— Exercise requirements —
As the output, give exactly the lines that run from the one with "Task: Open the Graph Editor icon" through the end of the records below, and omit pictures.

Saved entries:
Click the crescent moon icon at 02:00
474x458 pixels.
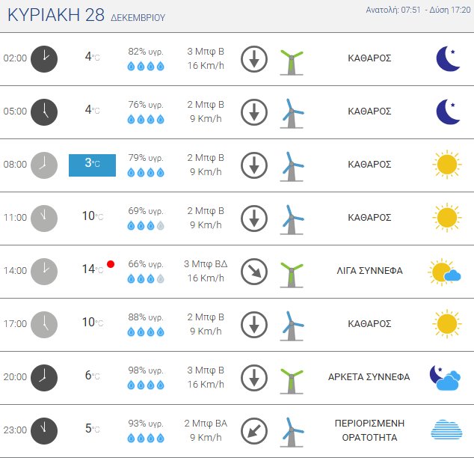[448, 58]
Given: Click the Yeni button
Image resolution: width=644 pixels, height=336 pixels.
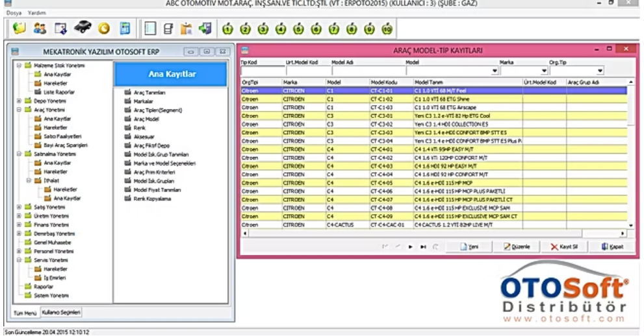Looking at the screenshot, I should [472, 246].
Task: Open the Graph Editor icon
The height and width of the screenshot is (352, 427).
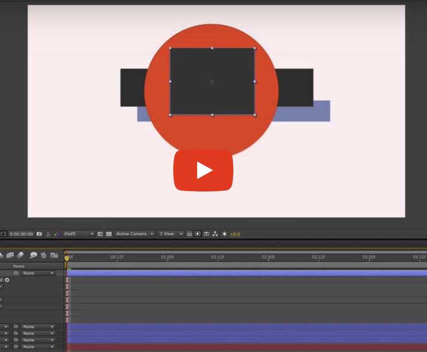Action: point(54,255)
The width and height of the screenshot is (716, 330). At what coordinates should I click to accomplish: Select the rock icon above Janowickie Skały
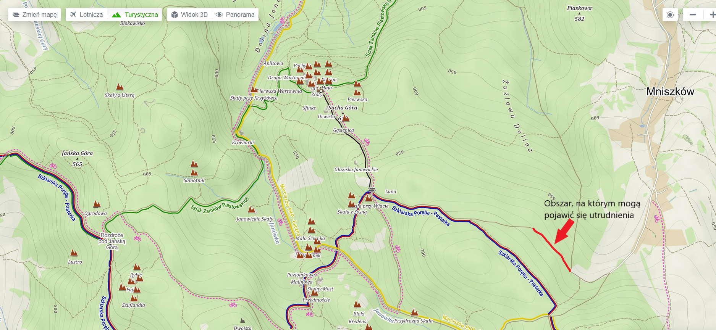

— Reply —
Task: Open the Graph Editor icon
The height and width of the screenshot is (352, 427).
Action: point(54,255)
The width and height of the screenshot is (716, 330). At what coordinates should I click to accomplish: Select the rock icon above Janowickie Skały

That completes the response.